BALTIMORE _ After protesters toppled a towering statue of Christopher Columbus and dumped it into Baltimore's Inner Harbor, a group of Italian Americans organized to fish the chunks of marble out of the water.
They moved what was left of the statue to a private warehouse for "safekeeping," far from the piazza where it stood for more than three decades. The group is now working to restore it to its original form.
Even so, city officials have decided that they will not be taking it back.
The Board of Estimates is poised to approve Wednesday a termination agreement that officially reverts ownership of the statue to Italian American Organizations United Inc., the group that gave it to Baltimore in 1984.
According to an agenda for Wednesday's meeting, city officials said the statue has artistic and historical significance and should be protected and preserved. But, they wrote, "public display on city property may not best serve those ends."
Cities across America have been reckoning in recent years with who they choose to honor and why. Baltimore removed its four Confederate-era monuments three years ago, and some believe monuments dedicated to Columbus should come down, too.

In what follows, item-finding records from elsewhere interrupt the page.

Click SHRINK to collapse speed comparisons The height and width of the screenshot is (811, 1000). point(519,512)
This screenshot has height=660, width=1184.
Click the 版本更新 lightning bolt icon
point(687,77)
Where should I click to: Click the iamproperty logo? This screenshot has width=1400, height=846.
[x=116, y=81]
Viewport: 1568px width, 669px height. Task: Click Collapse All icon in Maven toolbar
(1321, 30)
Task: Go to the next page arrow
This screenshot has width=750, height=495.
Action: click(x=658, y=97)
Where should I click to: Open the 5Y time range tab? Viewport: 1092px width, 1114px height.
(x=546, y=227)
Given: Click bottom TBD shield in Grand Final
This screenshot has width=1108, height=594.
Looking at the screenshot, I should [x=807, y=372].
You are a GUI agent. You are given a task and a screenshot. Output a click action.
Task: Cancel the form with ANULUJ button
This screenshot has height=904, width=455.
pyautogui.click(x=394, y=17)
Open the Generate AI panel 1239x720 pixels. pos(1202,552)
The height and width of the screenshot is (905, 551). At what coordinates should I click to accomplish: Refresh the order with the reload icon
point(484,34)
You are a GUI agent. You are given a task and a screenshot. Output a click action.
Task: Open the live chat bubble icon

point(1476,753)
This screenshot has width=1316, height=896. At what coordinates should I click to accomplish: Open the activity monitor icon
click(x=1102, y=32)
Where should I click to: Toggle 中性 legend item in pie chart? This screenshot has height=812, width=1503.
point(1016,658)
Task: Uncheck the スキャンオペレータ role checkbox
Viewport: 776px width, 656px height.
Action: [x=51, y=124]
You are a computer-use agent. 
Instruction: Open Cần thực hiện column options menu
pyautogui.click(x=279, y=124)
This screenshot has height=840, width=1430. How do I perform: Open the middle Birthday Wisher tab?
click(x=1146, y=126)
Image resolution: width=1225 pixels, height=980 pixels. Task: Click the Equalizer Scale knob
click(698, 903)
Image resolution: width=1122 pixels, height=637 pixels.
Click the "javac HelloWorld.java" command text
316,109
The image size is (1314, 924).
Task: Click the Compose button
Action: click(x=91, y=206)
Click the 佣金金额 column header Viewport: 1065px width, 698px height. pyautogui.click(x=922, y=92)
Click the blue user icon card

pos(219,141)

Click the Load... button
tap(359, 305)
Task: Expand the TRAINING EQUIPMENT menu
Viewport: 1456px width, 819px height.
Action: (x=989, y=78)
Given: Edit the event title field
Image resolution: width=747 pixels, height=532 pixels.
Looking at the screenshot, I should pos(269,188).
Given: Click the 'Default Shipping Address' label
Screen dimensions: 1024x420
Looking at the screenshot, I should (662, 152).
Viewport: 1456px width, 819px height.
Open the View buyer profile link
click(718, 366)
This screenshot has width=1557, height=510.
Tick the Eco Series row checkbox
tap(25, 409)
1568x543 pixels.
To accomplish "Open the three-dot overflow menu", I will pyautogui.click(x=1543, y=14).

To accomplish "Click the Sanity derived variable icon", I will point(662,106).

The 15th-century Italian explorer, who was long been credited in classrooms as a hero who discovered America, violently enslaved native people. The Baltimore protesters who tore down his statue on July 4 said they were demanding the removal of all monuments "honoring white supremacists, owners of enslaved people, perpetrators of genocide, and colonizers."
Bill Martin, an officer of Italian American Organizations United, said he understands people's views on Columbus have shifted.
For him, the statue is about honoring Italian American history locally. He said Columbus was a figure that Italian immigrants could look up to when they moved to America to start a new life. That was why it was important to him and others to "rescue" the statue from the water and raise money to restore it.
Martin said the statue pieces are in a secure location, away from Little Italy. He declined to be more specific.
His group hopes one day the monument will be publicly displayed again _ but Martin was not ready to discuss options yet. First, it is raising money to pay for an estimated $60,000 to $65,000 in repair costs.
The original agreement between the Italian American organization and the city required Baltimore to maintain the statue and pay for any repairs. It was signed in 1985 by then-Mayor William Donald Schaefer, a Democrat.
John Pica, a former Democratic state senator who leads the group, said he knows it would be difficult for the cash-strapped city to take on the restoration. The termination agreement releases it from that responsibility.
"We told the city that we'll do it, if they give us the statue," he said. "It didn't take much to get that done."
The Baltimore City Council is considering a bill to rename the Columbus Obelisk in Herring Run Park to honor victims of police brutality.
Democratic City Councilman Ryan Dorsey said during a recent hearing that his mother's family immigrated from Italy and that the bill is "not an attack on Italians."
Instead, he said, renaming the monument is a step toward "helping to right the ship that has been steered by white supremacy as a system for our country's entire history."